▸ **Text extract**
- - - - -

Tompolo: A Tacky, Tadpole Militant

by Taju Tijani

With the mass, historic and hysterical surrender of the Boy’s Scout fighters along the Niger Creeks, it becomes obvious that the causal nexus of militancy has been defeated. What a sorry sight to see a rag tag multitude of untrained ‘freedom fighters’ hurry to surrender, unmindful of the generational shame of such a shameful show of capitulation.

Then the bedlam: AK-47, anti-aircraft guns, stun grenades, bayonets, all, willfully surrendered through the tempting prompting of the holy man of Abuja who promised amnesty, restitution, rehabilitation and the birth of good times along the battle zones. I am no clairvoyant, but militants’ thoughts are legible enough. That someday these restless airheads called militants will junk the cause for suits and bungalows in Lekki. What a self-fulfilling prophecy. I am in a jolly mood of triumphant exhilaration for exact prescience.

- - - - -

▸ **Exercises to complete**
1. Answer these about the Tompolo article:
(a) Who wrote it?
(b) What did the holy man of Abuja promise?
(c) In what place does the writer picture militants getting bungalows?
2. In the Tompolo article, write out the part that opens with "by Taju Tijani" and closes with "show of capitulation.", swapping "multitude" for "crowd".

▸ **Listed entries**
- - - - -

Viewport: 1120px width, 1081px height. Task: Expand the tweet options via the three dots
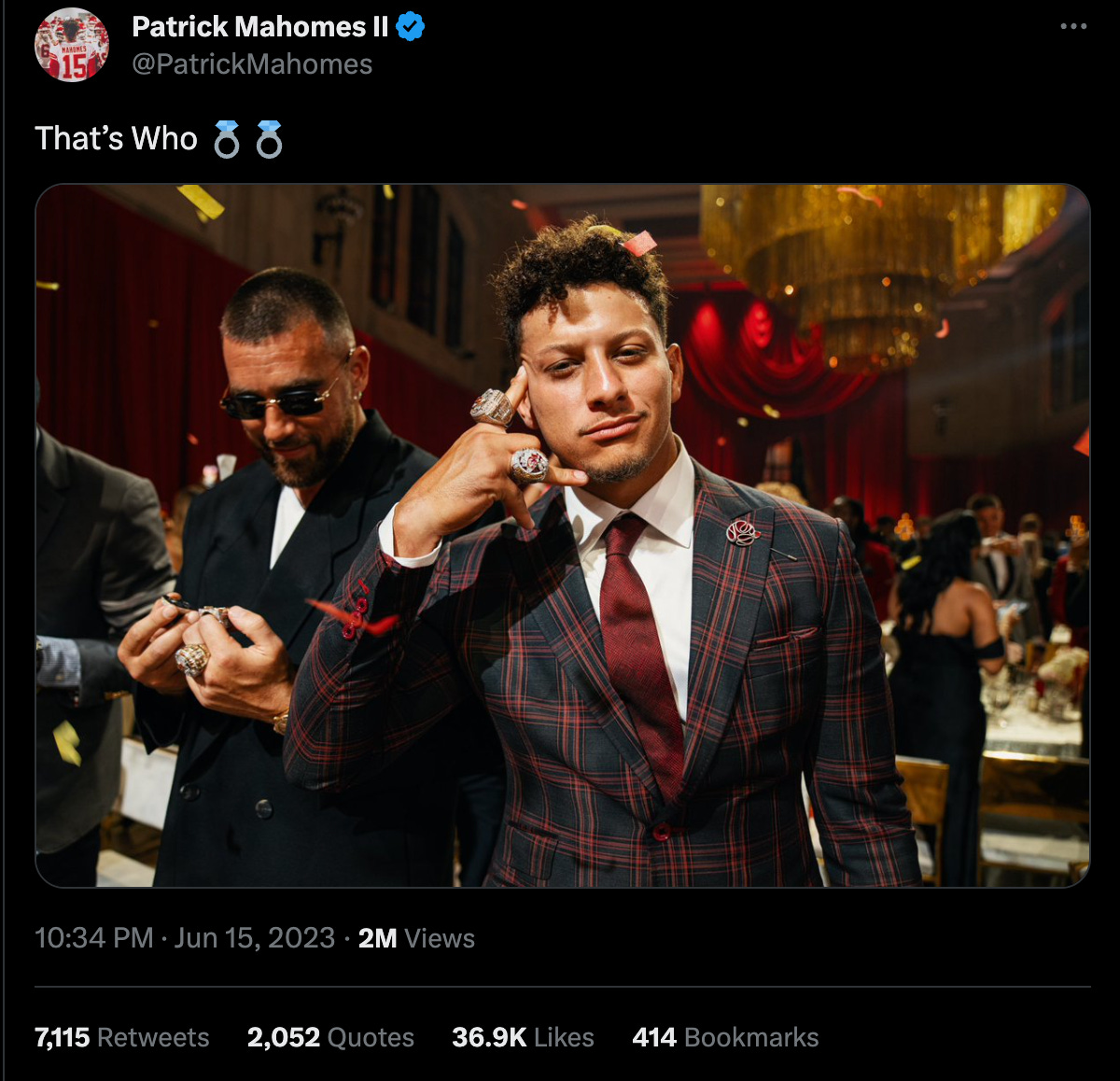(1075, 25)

- - - - -

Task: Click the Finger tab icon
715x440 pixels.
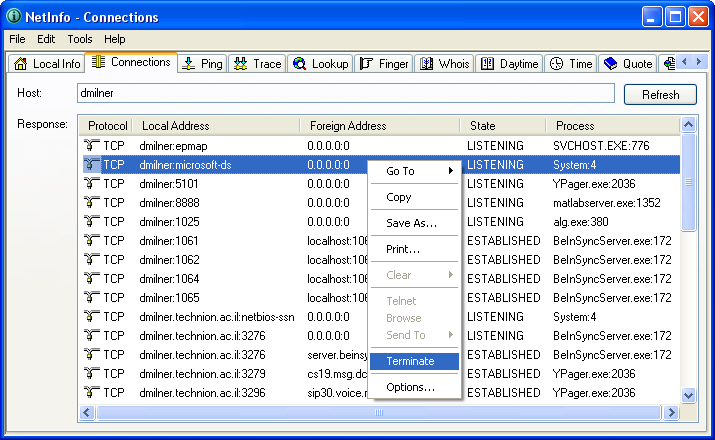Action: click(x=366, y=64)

- - - - -

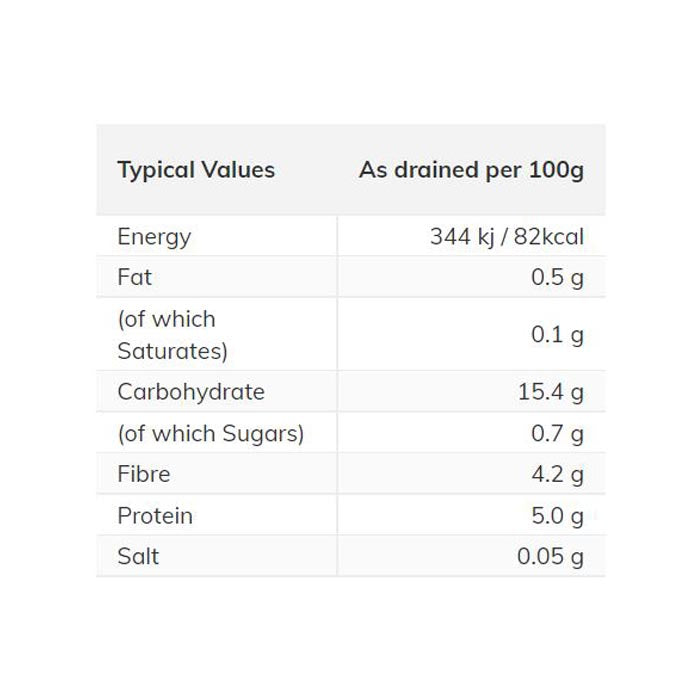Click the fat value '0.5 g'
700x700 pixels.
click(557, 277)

- - - - -

▸ **Answers for the exercise**
1.
(a) Taju Tijani
(b) Amnesty, restitution, rehabilitation and the birth of good times along the battle zones
(c) Lekki

2.
by Taju Tijani

With the mass, historic and hysterical surrender of the Boy’s Scout fighters along the Niger Creeks, it becomes obvious that the causal nexus of militancy has been defeated. What a sorry sight to see a rag tag crowd of untrained ‘freedom fighters’ hurry to surrender, unmindful of the generational shame of such a shameful show of capitulation.